The implementation details for the overall process, starting from a given weight function and ending with a set of Gaussian quadrature weights and abscissae, are best elucidated by a worked example. Assume we are given the weight function w (x) ∝ e^–x, x ≥ 0, where we do not know the normalization constant $1 / \int w (x) d x$ and do not recognize e^–x as the weight function for the well-known Gauss-Laguerre quadrature scheme. Our first step is to select a sequence of measures, as per Equation (8), that converges to the measure e^–x dx. Following Gautschi (1994), we use a classical numerical integration scheme to approximate $\int w (x) d x$ , namely the Fejér Type-2 integration rule (Gautschi originally used the Fejér Type-1 rule). Fejér integration rules are very similar to the well-known Clenshaw-Curtis integration rules over the domain z ∊ [-1,1]. However, the Fejér rules are open-ended, do not require evaluation at the domain endpoints, and are therefore more suitable for measures with non-compact support. Fejér Type-2 rules also have an efficiency advantage over the Type-1 rules in the fact that the n-point Type-2 abscissae are an interleaved subset the (2n +1)-point Type-2 abscissae. Therefore, the Type-2 rules allow us to reuse all previously calculated ordinates when the number of integration points is doubled. Lastly, Fejér Type-2 integration weights can be calculated very rapidly via real inverse Fast Fourier Transform (Waldvogel 2006), allowing a large number of points to be efficiently utilized in approximating $\int w (x) d x$ . The supplied subroutine fejer2_abscissae calculates the required abscissae and integration weights {z_i, q_i} for a given number of abscissae i = 0, 1, 2, …, (m −1). The transformation $g (z) = \frac{(1 + z)}{(1 - z)}$ is used via the subroutine map_fejer2_domain to map z ∊ (–1,1) → x ∊ (0,∞) and change the variable of integration such that $\int_{0}^{\infty} e^{- x} d x = \int_{- 1}^{+ 1} e^{- g (z)} g^{'} (z) d z$ , giving the final abscissae and weights {ξ_i, ω_i} for Equation (9), where ξ_i = g(z_i) and ω_i = q_i · w (g(zi)). g′(z_i). Note that the subroutine map_fejer2_domain is capable of mapping the Fejér interval to other arbitrary finite and non-finite domain intervals in addition to the particular transformation g(z) utilized here.

The tridiagonalization of W_m in Equation (9) to J_m in Equation (10) can be accomplished by using the subroutine lanczos_tridiagonalize, a subroutine that exploits the sparsity structure of Equation (9) via the Lanczos algorithm (Golub and Van Loan, 1996) for efficient tridiagonalization. Lastly, the eigen-decomposition of J_m in Equation (10) and subsequent calculation of the final Gaussian quadrature rule for w (x) via Equation (7) is accomplished by use of the subroutine gaussqr_from_rcoeffs, where the eigen-decomposition is performed using a modified implicit-shift QL algorithm. Note that the coefficient b₀ returned from lanczos_tridiagonalize estimates $\int w (x) d x$ for the given m. Thus, we can set b₀ = 1 prior to calling gaussqr_from_rcoeffs to normalize w (x) wihout explicitly knowing or calculating the actual normalization coefficient. In many cases, this can significantly speed up the calculation of w (x). For common distributions such as the normal, gamma, log-normal, and others, the utility function standard_distribution_rcoeffs is supplied to compute recursion coefficients directly.

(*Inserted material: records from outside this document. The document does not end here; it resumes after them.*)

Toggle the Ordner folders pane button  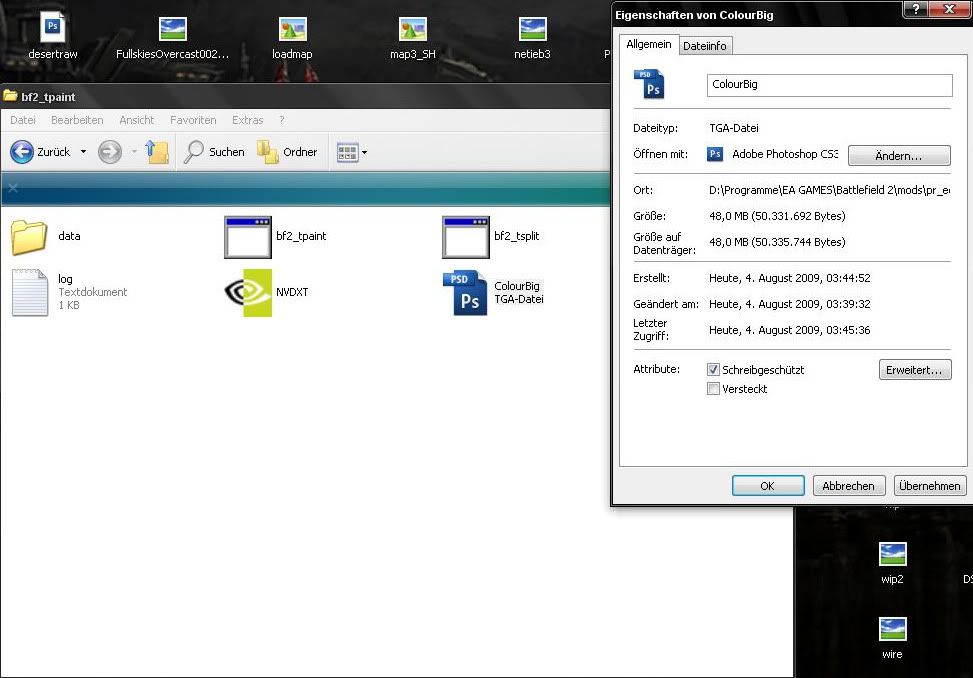click(x=287, y=152)
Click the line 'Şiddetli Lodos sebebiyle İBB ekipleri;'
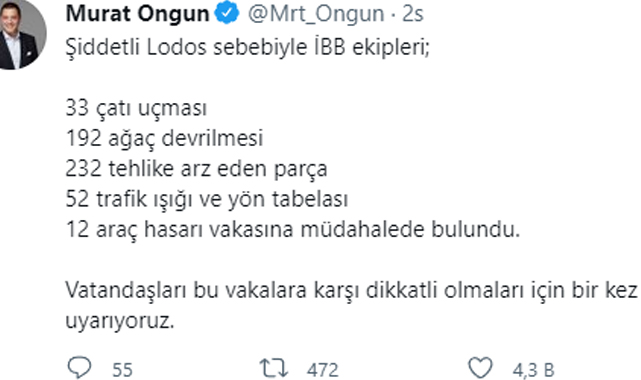 click(x=248, y=48)
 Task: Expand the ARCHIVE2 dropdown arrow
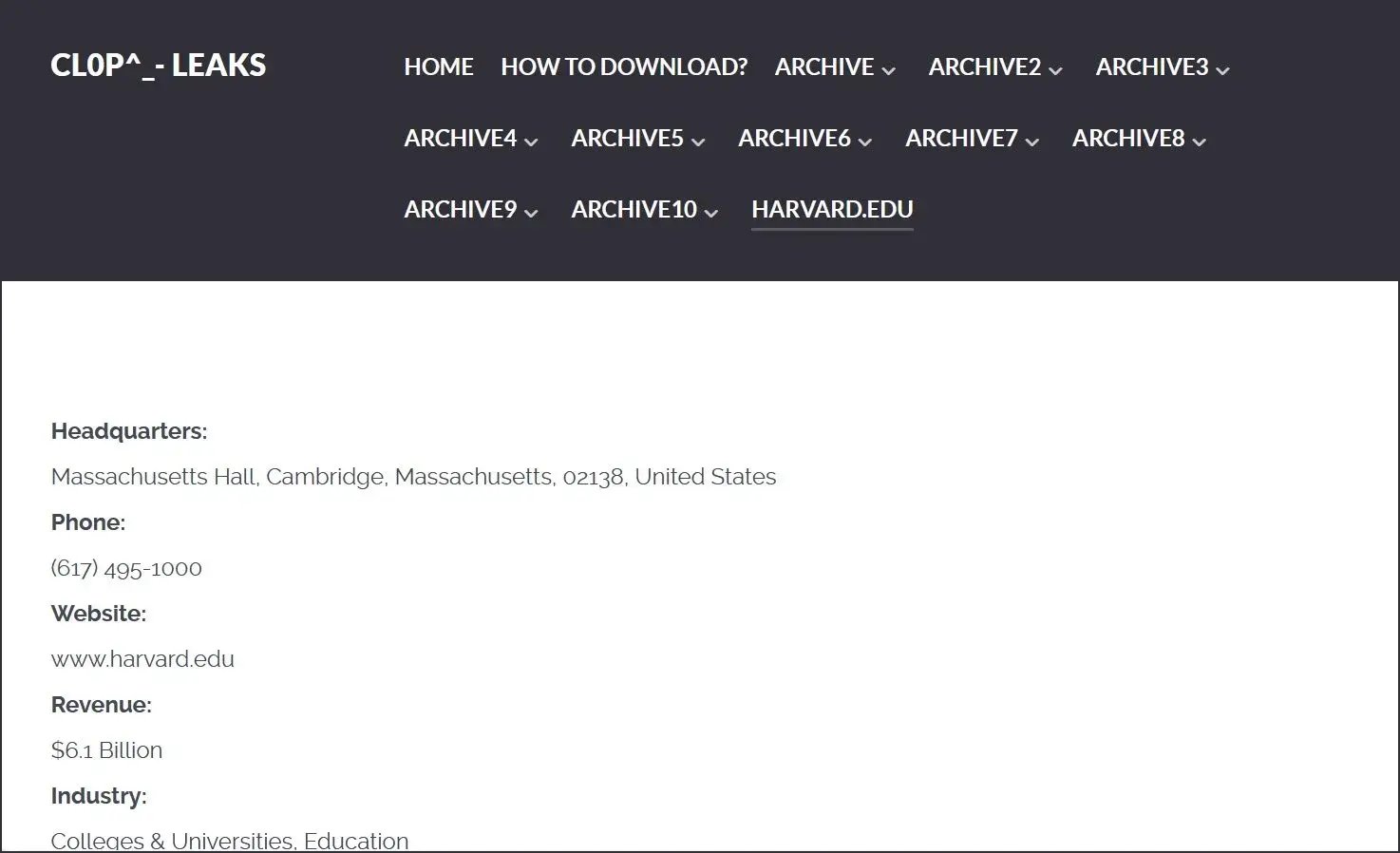point(1056,70)
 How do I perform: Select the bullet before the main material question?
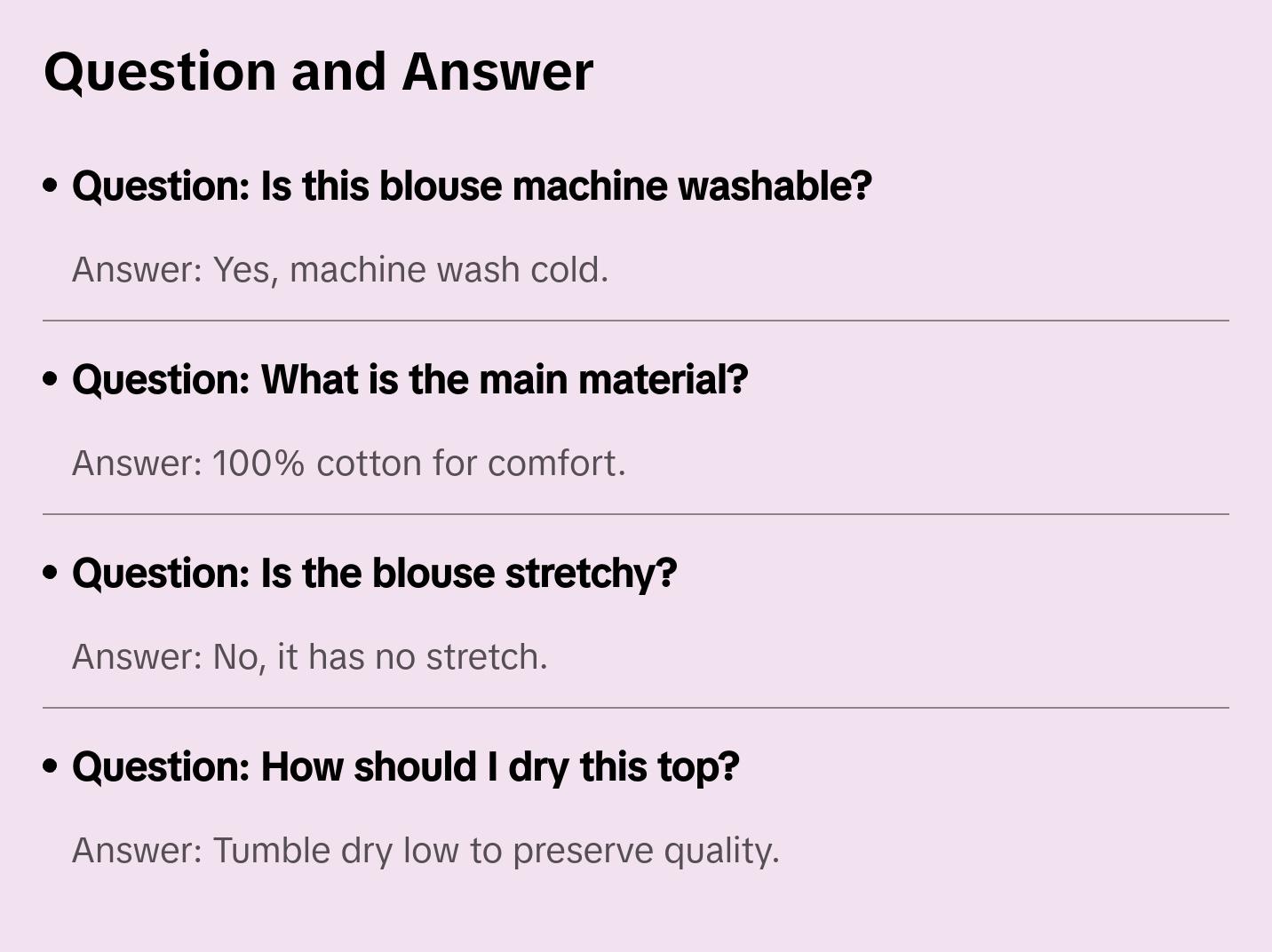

Lastly, we must ensure that m is large enough so that ω _m (x) aproximates w (x) sufficiently closely to further ensure that the i = 0, 1, 2, … (n – 1) < m computed quadrature points {x_i, w_i} coverge. The subroutine relative_error computes the maximum relative error between its two vector arguments. Since w_i is guaranteed to be positive for all non-negative measures w (x), it suffices (and simplifies matters) to verify convergence of w_i wihout explicit regard to the convergence of x_i.

Implementation Details

In using the subroutines presented, there are a few subtleties in the overall procedure that can be exploited in order to address non-standard situations or increase computational efficiency. First, we note that the discrete measure denoted by Equation (8) can be used to approximate any finite union of disjoint intervals. For instance, if we wished to use the (admittedly contrived) implicit weight function

w (x) \propto {\begin{matrix} e^{- x}, & 0 \leq x < 1 \\ 1 / x^{2}, & 1 \leq x \end{matrix}

(11)

over support 0 ≤ x. Or subroutines could be applied twice, once for each continuous interval, yielding two discrete-measure approximations, each with approximate normalization consonant. The two discrete measures could then be combined into a set of abscissae and weights {ξ_i, ω_i} tht would then be subject to the Lanczos tridiagonalization procedure in order to determine the recursion coefficients of Equation (11). Note that the normalization of Equation (11) is computed “on the fly” and therefore allows great flexibility in choosing the weight function w (x). Furthermore, note that the example weight function of Equation (11) is not even continuous at x = 1.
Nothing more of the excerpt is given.